WHAT THIS TASK INVOLVES -
Go through the following data and transcribe exactly the stretch of lines from the one holding "Switch to the 디버그 콘솔 tab" to the one holding "Task: Open Steam from the taskbar", both included.

*****

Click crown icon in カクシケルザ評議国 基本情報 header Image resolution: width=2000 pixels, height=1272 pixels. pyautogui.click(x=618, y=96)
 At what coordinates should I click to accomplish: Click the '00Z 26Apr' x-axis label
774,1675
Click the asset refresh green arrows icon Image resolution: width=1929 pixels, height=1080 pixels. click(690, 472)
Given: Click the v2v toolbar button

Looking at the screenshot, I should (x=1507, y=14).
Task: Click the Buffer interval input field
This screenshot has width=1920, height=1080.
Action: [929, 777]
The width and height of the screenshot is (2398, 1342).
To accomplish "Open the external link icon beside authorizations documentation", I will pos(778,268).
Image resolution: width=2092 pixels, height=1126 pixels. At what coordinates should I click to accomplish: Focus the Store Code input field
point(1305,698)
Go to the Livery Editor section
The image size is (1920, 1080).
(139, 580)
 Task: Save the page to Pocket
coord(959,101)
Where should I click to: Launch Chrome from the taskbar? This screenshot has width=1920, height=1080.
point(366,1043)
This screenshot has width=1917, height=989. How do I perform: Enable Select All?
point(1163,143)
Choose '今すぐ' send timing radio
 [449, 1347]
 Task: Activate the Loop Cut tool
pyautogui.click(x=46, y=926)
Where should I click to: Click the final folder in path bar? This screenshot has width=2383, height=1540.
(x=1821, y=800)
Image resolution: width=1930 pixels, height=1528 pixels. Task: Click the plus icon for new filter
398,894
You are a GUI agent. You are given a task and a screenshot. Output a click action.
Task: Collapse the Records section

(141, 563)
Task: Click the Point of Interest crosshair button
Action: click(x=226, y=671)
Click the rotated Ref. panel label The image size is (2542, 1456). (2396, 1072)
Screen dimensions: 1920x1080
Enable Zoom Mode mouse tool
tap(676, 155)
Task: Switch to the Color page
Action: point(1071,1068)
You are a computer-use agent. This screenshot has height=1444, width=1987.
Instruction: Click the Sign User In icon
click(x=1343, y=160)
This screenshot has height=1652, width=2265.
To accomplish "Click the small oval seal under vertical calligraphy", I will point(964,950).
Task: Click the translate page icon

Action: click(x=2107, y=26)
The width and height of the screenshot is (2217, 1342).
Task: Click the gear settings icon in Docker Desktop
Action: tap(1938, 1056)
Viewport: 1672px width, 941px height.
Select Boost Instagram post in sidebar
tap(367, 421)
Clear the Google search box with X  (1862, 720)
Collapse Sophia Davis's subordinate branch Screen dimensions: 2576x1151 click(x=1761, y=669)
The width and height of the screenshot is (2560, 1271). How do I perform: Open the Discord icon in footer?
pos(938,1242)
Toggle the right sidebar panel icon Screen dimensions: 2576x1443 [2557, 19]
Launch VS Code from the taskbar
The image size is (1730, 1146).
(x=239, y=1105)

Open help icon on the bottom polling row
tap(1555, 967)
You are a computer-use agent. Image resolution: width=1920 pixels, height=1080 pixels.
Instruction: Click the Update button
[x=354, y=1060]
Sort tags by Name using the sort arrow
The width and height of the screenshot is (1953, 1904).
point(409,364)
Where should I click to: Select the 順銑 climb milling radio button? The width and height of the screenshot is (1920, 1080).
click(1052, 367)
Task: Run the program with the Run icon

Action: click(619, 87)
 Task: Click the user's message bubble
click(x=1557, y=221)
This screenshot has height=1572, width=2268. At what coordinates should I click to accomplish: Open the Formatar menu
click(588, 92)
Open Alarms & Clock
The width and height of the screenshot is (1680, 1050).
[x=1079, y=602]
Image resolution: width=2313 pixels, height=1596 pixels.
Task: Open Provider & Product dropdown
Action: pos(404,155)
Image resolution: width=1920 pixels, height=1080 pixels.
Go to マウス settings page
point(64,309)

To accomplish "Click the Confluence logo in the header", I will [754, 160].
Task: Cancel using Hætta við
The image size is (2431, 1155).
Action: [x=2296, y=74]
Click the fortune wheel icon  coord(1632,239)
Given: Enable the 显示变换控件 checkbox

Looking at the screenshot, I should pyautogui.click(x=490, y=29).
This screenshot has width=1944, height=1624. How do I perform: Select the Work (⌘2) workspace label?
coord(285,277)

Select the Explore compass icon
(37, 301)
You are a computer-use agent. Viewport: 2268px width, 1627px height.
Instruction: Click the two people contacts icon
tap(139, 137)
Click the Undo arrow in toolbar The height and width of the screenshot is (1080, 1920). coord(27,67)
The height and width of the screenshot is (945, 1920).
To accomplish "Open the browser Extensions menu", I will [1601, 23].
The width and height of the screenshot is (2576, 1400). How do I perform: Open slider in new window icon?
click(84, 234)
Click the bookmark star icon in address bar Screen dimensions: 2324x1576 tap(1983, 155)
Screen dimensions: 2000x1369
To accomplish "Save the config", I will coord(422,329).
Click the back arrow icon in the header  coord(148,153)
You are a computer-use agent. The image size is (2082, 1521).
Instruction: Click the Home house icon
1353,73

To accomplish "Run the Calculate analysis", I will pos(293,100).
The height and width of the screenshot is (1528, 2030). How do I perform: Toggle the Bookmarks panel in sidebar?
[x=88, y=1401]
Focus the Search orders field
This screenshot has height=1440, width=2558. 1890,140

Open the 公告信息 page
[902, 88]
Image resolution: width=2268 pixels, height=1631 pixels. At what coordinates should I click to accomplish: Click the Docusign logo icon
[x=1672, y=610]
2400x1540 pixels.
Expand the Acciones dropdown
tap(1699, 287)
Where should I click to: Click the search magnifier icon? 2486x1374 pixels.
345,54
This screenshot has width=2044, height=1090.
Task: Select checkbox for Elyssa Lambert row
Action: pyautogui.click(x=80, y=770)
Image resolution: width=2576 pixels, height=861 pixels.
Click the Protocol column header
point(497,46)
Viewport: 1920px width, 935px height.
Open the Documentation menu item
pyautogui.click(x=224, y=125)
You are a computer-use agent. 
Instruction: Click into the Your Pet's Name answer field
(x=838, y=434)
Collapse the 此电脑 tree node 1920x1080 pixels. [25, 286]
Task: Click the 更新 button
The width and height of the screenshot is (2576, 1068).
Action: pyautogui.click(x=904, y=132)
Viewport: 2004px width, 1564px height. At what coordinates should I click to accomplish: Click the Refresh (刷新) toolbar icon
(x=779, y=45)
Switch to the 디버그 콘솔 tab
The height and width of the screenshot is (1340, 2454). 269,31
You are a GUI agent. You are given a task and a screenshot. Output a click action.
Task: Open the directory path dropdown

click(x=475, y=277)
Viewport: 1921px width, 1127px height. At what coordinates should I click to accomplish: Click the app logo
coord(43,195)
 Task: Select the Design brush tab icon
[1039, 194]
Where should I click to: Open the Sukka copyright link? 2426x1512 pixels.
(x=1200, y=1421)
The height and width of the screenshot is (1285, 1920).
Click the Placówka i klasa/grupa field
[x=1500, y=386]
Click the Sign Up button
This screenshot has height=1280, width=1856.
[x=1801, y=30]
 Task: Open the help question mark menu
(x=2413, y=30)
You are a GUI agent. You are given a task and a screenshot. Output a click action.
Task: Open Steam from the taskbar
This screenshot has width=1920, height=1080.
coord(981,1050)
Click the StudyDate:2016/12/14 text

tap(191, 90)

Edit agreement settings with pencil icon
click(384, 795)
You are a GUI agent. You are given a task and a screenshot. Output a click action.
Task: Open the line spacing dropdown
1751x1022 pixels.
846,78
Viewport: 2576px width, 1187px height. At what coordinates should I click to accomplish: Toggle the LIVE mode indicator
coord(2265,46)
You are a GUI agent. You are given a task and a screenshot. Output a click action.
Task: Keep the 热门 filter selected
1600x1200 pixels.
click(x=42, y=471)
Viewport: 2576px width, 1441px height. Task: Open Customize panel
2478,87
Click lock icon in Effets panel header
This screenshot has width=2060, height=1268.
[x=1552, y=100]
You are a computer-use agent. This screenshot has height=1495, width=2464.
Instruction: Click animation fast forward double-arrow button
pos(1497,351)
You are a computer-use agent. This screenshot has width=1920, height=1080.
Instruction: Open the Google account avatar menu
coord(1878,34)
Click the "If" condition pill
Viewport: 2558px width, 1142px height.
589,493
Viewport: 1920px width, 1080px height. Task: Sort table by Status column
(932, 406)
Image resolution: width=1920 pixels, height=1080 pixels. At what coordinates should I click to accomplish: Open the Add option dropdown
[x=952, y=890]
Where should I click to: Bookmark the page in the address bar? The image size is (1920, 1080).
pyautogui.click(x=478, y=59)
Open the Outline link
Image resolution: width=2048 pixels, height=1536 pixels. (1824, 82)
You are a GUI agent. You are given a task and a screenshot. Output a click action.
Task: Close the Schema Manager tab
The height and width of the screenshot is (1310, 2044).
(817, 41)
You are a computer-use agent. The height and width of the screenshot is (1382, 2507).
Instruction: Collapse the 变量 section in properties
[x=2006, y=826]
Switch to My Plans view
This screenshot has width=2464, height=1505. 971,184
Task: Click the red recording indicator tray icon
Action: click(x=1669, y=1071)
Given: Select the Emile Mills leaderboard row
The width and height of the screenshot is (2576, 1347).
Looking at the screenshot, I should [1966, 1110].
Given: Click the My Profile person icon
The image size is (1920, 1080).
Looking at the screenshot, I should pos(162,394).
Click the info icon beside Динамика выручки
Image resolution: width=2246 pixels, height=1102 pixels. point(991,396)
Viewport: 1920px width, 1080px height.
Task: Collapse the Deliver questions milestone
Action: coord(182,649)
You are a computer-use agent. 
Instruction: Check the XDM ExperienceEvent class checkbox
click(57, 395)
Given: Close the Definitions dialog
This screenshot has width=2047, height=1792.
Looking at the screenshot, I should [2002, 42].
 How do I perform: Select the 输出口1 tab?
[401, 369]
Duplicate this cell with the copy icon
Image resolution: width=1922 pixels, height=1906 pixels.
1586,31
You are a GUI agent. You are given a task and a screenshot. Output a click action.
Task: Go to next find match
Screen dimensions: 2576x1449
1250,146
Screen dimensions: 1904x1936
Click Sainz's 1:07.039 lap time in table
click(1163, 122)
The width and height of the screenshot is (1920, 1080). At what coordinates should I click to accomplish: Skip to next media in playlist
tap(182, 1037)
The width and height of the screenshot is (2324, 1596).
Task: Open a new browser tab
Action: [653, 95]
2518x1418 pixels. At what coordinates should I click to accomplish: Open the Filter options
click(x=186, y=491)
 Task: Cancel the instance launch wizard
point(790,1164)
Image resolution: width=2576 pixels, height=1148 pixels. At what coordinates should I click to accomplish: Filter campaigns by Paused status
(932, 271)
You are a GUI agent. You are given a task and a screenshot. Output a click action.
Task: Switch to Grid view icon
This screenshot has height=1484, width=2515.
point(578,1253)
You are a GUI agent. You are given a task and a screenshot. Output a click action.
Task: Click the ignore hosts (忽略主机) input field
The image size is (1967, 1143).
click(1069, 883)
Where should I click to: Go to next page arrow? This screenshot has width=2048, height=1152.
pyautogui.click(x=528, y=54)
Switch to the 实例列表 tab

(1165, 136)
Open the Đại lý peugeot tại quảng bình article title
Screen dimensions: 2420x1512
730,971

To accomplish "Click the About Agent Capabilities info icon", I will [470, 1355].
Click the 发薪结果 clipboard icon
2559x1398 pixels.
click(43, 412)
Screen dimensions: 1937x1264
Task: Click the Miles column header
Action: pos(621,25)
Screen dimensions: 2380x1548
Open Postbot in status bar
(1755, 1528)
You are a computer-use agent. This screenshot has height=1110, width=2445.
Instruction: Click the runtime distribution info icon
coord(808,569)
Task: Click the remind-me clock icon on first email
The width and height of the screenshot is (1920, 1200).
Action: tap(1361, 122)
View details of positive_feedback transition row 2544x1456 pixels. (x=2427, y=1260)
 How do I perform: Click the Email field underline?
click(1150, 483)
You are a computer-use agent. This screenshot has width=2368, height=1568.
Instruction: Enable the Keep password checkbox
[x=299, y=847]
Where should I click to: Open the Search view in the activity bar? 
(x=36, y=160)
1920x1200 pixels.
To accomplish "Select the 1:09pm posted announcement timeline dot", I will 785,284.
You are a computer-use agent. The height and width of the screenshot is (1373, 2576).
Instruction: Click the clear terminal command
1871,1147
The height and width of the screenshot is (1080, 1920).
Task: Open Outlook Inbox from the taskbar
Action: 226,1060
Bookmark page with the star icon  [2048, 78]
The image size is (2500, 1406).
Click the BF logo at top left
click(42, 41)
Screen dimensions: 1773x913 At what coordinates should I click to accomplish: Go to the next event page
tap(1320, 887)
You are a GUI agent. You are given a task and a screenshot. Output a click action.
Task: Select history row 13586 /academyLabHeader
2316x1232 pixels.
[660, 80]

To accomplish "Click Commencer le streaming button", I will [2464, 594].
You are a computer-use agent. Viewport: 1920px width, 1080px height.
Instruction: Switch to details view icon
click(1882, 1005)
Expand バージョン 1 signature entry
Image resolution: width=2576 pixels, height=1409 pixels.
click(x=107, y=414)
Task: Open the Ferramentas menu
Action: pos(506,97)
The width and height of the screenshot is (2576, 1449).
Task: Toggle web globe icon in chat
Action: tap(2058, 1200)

*****

EXERCISE SOLUTION -
Switch to the 디버그 콘솔 tab
The height and width of the screenshot is (1340, 2454). 269,31
You are a GUI agent. You are given a task and a screenshot. Output a click action.
Task: Open the directory path dropdown

click(x=475, y=277)
Viewport: 1921px width, 1127px height. At what coordinates should I click to accomplish: Click the app logo
coord(43,195)
 Task: Select the Design brush tab icon
[1039, 194]
Where should I click to: Open the Sukka copyright link? 2426x1512 pixels.
(x=1200, y=1421)
The height and width of the screenshot is (1285, 1920).
Click the Placówka i klasa/grupa field
[x=1500, y=386]
Click the Sign Up button
This screenshot has height=1280, width=1856.
[x=1801, y=30]
 Task: Open the help question mark menu
(x=2413, y=30)
You are a GUI agent. You are given a task and a screenshot. Output a click action.
Task: Open Steam from the taskbar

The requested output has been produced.